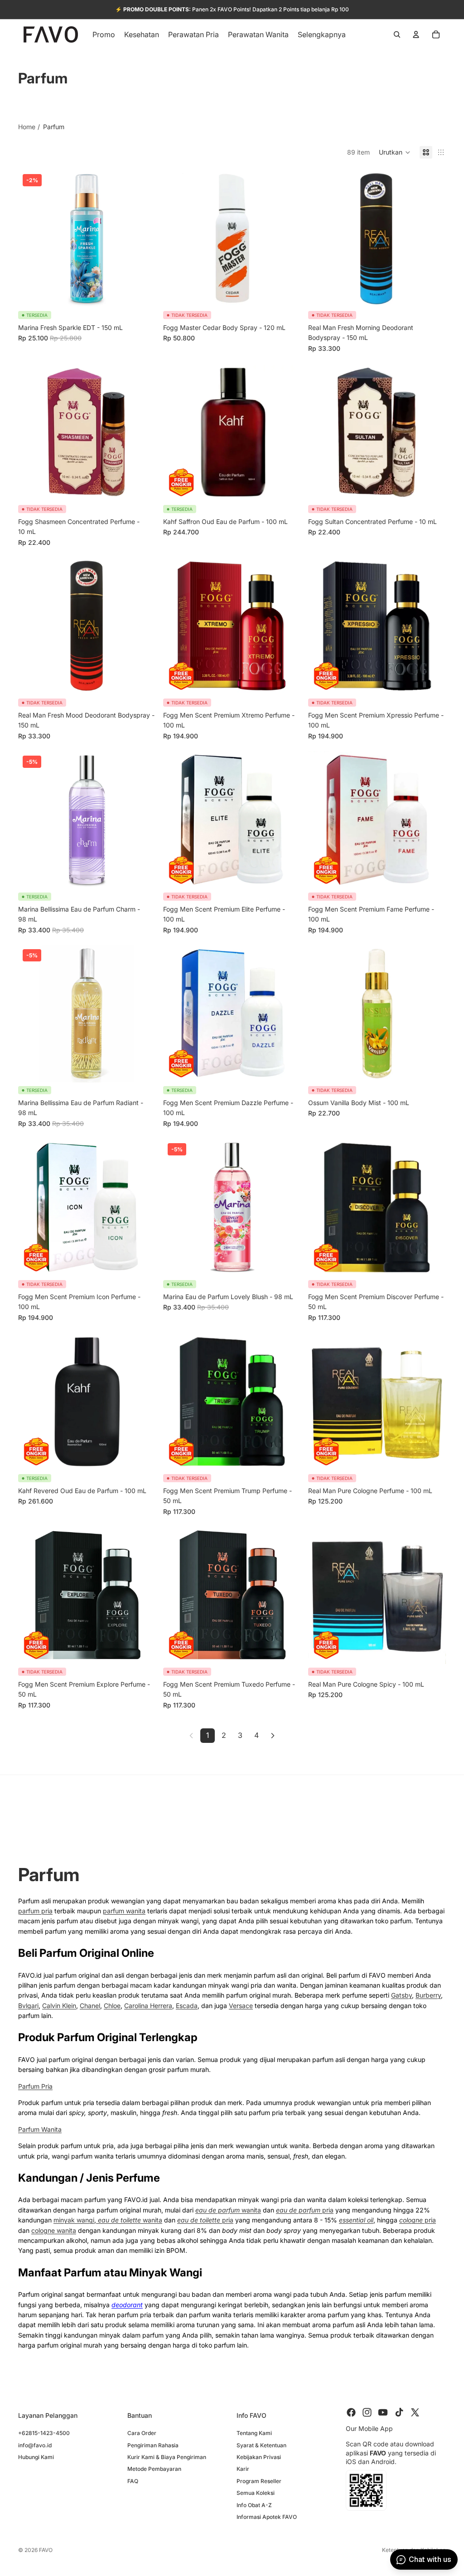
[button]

==*==

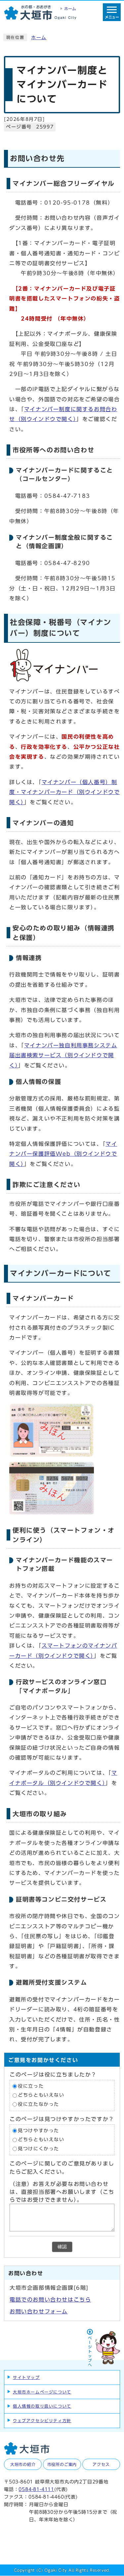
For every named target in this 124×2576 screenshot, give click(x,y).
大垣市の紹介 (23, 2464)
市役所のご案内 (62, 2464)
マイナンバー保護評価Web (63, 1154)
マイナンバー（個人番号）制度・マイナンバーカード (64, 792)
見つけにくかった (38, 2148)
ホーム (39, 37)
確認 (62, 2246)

==*==

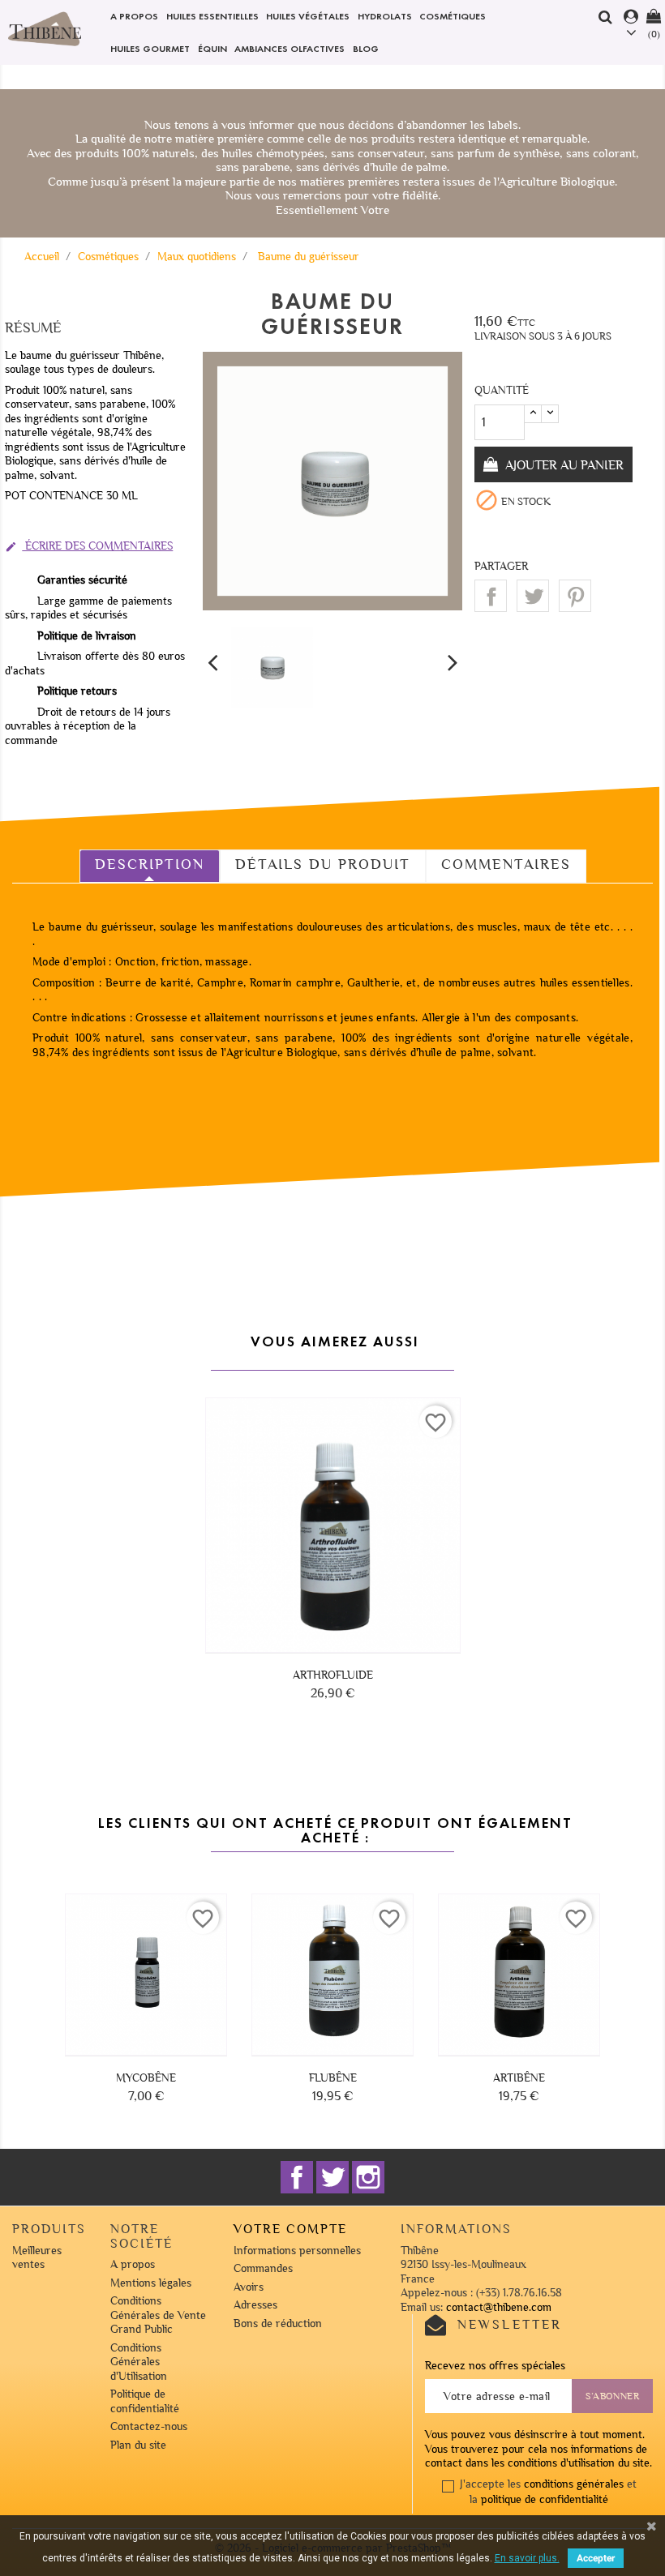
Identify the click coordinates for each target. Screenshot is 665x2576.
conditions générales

==*==

TASK ITEM: Using the entries above, return exactly the lines from the line with "Identify the click" to the line with "conditions générales", counting both of those lines.

ANSWER:
Identify the click coordinates for each target. Screenshot is 665x2576.
conditions générales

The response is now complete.